Superstar of the modern-art scene, MoMA's galleries scintillate with heavyweights: Van Gogh, Matisse, Picasso, Warhol, Lichtenstein, Rothko, Pollock and Bourgeois. Since its founding in 1929, the museum has amassed around 200,000 artworks, documenting the emerging creative ideas and movements of the late-19th century through to those that dominate today. For art buffs, it's Valhalla. For the uninitiated, it's a thrilling crash course in all that is beautiful and addictive about art.
MoMA's permanent collection spans multiple levels, with a range of disciplines all displayed together in chronological segments (1880s–1940s, 1940s–1970s and 1970s–present). Works rotate through every six months so it's hard to say exactly what you'll find on display, but Van Gogh's phenomenally popular The Starry Night is usually a sure bet. Other highlights of the collection include Picasso's Les Demoiselles d'Avignon and Henri Rousseau's The Sleeping Gypsy, not to mention iconic American works like Warhol's Campbell's Soup Cans and Gold Marilyn Monroe, Lichtenstein's equally poptastic Drowning Girl and Hopper's poignant New York Movie. A massive redesign in 2019 added another 40,000 sq ft of gallery space, as well as new performance and multimedia spaces and free galleries at street level. The new 4th-floor Kravis Studio will be a dedicated showcase for performance and other experimental art.

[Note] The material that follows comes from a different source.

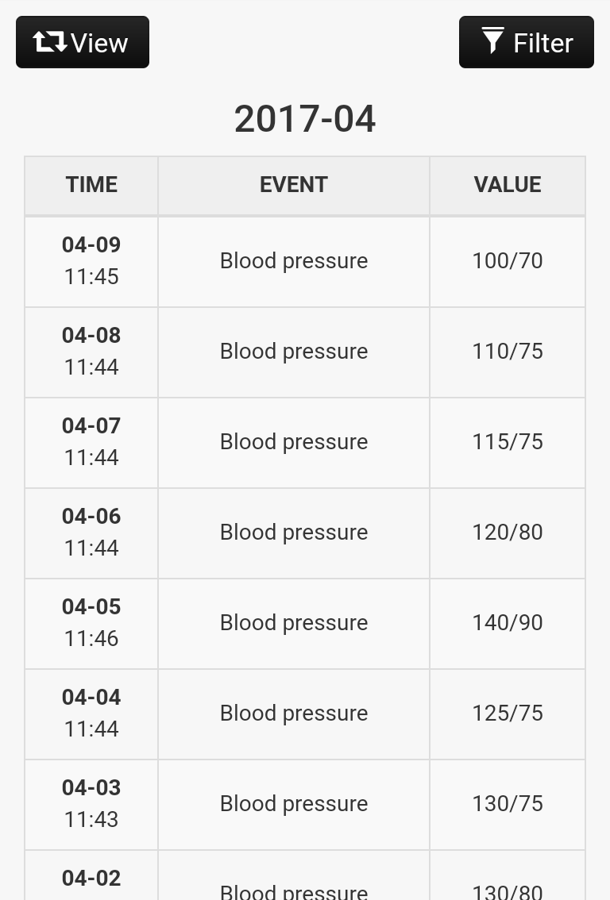Select the 140/90 blood pressure value
Viewport: 610px width, 900px height.
(x=508, y=623)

When gallery fatigue sets in, recharge in MoMA's Abby Aldrich Rockefeller Sculpture Garden, dotted with works by dexterous greats like Matisse, Giacometti and Picasso. Or try to catch a film at one of the gallery's theaters; same-day tickets are free with admission (see www.moma.org/film). Families can take advantage of special tours and art talks geared for kids or drop by the Family Art Lab to create artworks of their own.
Audio guides are free, available on a device from the museum in several languages or via the app or a phone browser.